Directions: Your task is to print the listing exactly as it stands.

== Data records ==

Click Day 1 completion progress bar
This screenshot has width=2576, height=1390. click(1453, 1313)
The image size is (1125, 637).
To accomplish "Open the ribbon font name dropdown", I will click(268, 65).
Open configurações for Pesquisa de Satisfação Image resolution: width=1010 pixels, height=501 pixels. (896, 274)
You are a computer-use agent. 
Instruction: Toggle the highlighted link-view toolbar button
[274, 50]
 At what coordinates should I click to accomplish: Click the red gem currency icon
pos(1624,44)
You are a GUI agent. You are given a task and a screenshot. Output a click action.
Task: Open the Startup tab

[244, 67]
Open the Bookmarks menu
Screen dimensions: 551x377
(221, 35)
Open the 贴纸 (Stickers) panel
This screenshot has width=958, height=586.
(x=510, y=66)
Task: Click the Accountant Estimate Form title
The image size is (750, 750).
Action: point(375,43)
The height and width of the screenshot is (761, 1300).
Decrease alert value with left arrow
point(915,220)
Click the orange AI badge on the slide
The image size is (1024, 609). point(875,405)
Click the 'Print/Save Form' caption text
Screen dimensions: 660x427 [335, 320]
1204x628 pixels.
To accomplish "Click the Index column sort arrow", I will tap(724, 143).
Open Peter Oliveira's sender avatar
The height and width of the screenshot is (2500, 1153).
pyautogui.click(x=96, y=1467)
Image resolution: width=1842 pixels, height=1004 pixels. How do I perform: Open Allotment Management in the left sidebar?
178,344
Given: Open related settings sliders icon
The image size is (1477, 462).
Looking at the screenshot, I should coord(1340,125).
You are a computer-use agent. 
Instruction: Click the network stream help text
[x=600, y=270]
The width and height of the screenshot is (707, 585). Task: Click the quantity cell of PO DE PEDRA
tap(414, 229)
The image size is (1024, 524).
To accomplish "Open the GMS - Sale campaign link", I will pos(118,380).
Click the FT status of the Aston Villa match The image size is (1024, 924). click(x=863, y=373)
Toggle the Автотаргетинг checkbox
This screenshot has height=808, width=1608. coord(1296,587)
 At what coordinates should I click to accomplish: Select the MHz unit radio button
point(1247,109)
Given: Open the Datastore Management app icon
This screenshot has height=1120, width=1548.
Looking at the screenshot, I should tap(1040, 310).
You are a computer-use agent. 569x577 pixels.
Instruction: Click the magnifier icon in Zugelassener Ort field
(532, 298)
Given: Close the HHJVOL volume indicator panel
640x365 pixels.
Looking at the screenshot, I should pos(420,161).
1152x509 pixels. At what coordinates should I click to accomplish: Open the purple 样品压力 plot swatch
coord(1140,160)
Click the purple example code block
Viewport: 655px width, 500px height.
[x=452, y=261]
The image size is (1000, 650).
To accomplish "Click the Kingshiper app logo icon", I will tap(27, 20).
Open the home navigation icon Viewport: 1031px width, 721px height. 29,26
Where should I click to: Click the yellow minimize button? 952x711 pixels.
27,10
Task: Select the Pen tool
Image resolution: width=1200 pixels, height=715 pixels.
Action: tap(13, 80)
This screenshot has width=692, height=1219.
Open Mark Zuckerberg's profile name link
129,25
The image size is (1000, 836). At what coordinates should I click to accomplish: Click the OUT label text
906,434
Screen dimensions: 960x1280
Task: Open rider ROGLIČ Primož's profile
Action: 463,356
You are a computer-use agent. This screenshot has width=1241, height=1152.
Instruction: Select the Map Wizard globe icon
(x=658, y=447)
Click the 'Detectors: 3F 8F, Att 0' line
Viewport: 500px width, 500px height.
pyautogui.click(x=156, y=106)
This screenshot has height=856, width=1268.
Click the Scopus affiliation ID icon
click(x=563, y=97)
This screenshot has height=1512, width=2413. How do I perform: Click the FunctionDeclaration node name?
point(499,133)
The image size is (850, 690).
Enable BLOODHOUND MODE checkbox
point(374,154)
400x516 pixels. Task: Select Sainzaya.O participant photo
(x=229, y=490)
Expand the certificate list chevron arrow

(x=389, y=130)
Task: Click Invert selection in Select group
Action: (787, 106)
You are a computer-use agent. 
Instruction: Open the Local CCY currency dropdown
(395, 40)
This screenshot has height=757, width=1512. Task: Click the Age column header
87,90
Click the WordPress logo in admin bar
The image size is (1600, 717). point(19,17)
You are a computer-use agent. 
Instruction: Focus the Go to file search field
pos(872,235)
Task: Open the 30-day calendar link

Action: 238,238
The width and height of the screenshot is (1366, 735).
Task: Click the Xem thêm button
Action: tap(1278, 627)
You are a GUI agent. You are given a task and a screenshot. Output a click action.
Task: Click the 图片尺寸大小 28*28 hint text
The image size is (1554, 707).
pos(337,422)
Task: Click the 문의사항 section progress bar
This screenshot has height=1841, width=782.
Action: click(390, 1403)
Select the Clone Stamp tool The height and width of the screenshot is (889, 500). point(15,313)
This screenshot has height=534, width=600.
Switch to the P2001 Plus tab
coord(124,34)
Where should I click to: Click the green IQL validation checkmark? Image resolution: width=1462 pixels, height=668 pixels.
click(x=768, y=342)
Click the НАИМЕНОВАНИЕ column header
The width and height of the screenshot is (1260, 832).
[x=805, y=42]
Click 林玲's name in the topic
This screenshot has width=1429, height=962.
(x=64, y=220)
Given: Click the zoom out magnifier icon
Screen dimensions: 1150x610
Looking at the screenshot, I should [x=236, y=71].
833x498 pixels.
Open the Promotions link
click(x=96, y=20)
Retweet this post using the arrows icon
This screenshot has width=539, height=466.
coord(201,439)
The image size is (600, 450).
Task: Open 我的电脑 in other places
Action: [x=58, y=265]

===

Reply:
Click Day 1 completion progress bar
This screenshot has width=2576, height=1390. click(1453, 1313)
The image size is (1125, 637).
To accomplish "Open the ribbon font name dropdown", I will click(268, 65).
Open configurações for Pesquisa de Satisfação Image resolution: width=1010 pixels, height=501 pixels. (896, 274)
You are a computer-use agent. 
Instruction: Toggle the highlighted link-view toolbar button
[274, 50]
 At what coordinates should I click to accomplish: Click the red gem currency icon
pos(1624,44)
You are a GUI agent. You are given a task and a screenshot. Output a click action.
Task: Open the Startup tab

[244, 67]
Open the Bookmarks menu
Screen dimensions: 551x377
(221, 35)
Open the 贴纸 (Stickers) panel
This screenshot has width=958, height=586.
(x=510, y=66)
Task: Click the Accountant Estimate Form title
The image size is (750, 750).
Action: point(375,43)
The height and width of the screenshot is (761, 1300).
Decrease alert value with left arrow
point(915,220)
Click the orange AI badge on the slide
The image size is (1024, 609). point(875,405)
Click the 'Print/Save Form' caption text
Screen dimensions: 660x427 [335, 320]
1204x628 pixels.
To accomplish "Click the Index column sort arrow", I will tap(724, 143).
Open Peter Oliveira's sender avatar
The height and width of the screenshot is (2500, 1153).
pyautogui.click(x=96, y=1467)
Image resolution: width=1842 pixels, height=1004 pixels. How do I perform: Open Allotment Management in the left sidebar?
178,344
Given: Open related settings sliders icon
The image size is (1477, 462).
Looking at the screenshot, I should coord(1340,125).
You are a computer-use agent. 
Instruction: Click the network stream help text
[x=600, y=270]
The width and height of the screenshot is (707, 585). Task: Click the quantity cell of PO DE PEDRA
tap(414, 229)
The image size is (1024, 524).
To accomplish "Open the GMS - Sale campaign link", I will pos(118,380).
Click the FT status of the Aston Villa match The image size is (1024, 924). click(x=863, y=373)
Toggle the Автотаргетинг checkbox
This screenshot has height=808, width=1608. coord(1296,587)
 At what coordinates should I click to accomplish: Select the MHz unit radio button
point(1247,109)
Given: Open the Datastore Management app icon
This screenshot has height=1120, width=1548.
Looking at the screenshot, I should tap(1040, 310).
You are a computer-use agent. 569x577 pixels.
Instruction: Click the magnifier icon in Zugelassener Ort field
(532, 298)
Given: Close the HHJVOL volume indicator panel
640x365 pixels.
Looking at the screenshot, I should pos(420,161).
1152x509 pixels. At what coordinates should I click to accomplish: Open the purple 样品压力 plot swatch
coord(1140,160)
Click the purple example code block
Viewport: 655px width, 500px height.
[x=452, y=261]
The image size is (1000, 650).
To accomplish "Click the Kingshiper app logo icon", I will tap(27, 20).
Open the home navigation icon Viewport: 1031px width, 721px height. 29,26
Where should I click to: Click the yellow minimize button? 952x711 pixels.
27,10
Task: Select the Pen tool
Image resolution: width=1200 pixels, height=715 pixels.
Action: tap(13, 80)
This screenshot has width=692, height=1219.
Open Mark Zuckerberg's profile name link
129,25
The image size is (1000, 836). At what coordinates should I click to accomplish: Click the OUT label text
906,434
Screen dimensions: 960x1280
Task: Open rider ROGLIČ Primož's profile
Action: 463,356
You are a computer-use agent. This screenshot has width=1241, height=1152.
Instruction: Select the Map Wizard globe icon
(x=658, y=447)
Click the 'Detectors: 3F 8F, Att 0' line
Viewport: 500px width, 500px height.
pyautogui.click(x=156, y=106)
This screenshot has height=856, width=1268.
Click the Scopus affiliation ID icon
click(x=563, y=97)
This screenshot has height=1512, width=2413. How do I perform: Click the FunctionDeclaration node name?
point(499,133)
The image size is (850, 690).
Enable BLOODHOUND MODE checkbox
point(374,154)
400x516 pixels. Task: Select Sainzaya.O participant photo
(x=229, y=490)
Expand the certificate list chevron arrow

(x=389, y=130)
Task: Click Invert selection in Select group
Action: (787, 106)
You are a computer-use agent. 
Instruction: Open the Local CCY currency dropdown
(395, 40)
This screenshot has height=757, width=1512. Task: Click the Age column header
87,90
Click the WordPress logo in admin bar
The image size is (1600, 717). point(19,17)
You are a computer-use agent. 
Instruction: Focus the Go to file search field
pos(872,235)
Task: Open the 30-day calendar link

Action: 238,238
The width and height of the screenshot is (1366, 735).
Task: Click the Xem thêm button
Action: tap(1278, 627)
You are a GUI agent. You are given a task and a screenshot. Output a click action.
Task: Click the 图片尺寸大小 28*28 hint text
The image size is (1554, 707).
pos(337,422)
Task: Click the 문의사항 section progress bar
This screenshot has height=1841, width=782.
Action: click(390, 1403)
Select the Clone Stamp tool The height and width of the screenshot is (889, 500). point(15,313)
This screenshot has height=534, width=600.
Switch to the P2001 Plus tab
coord(124,34)
Where should I click to: Click the green IQL validation checkmark? Image resolution: width=1462 pixels, height=668 pixels.
click(x=768, y=342)
Click the НАИМЕНОВАНИЕ column header
The width and height of the screenshot is (1260, 832).
[x=805, y=42]
Click 林玲's name in the topic
This screenshot has width=1429, height=962.
(x=64, y=220)
Given: Click the zoom out magnifier icon
Screen dimensions: 1150x610
Looking at the screenshot, I should [x=236, y=71].
833x498 pixels.
Open the Promotions link
click(x=96, y=20)
Retweet this post using the arrows icon
This screenshot has width=539, height=466.
coord(201,439)
The image size is (600, 450).
Task: Open 我的电脑 in other places
Action: [x=58, y=265]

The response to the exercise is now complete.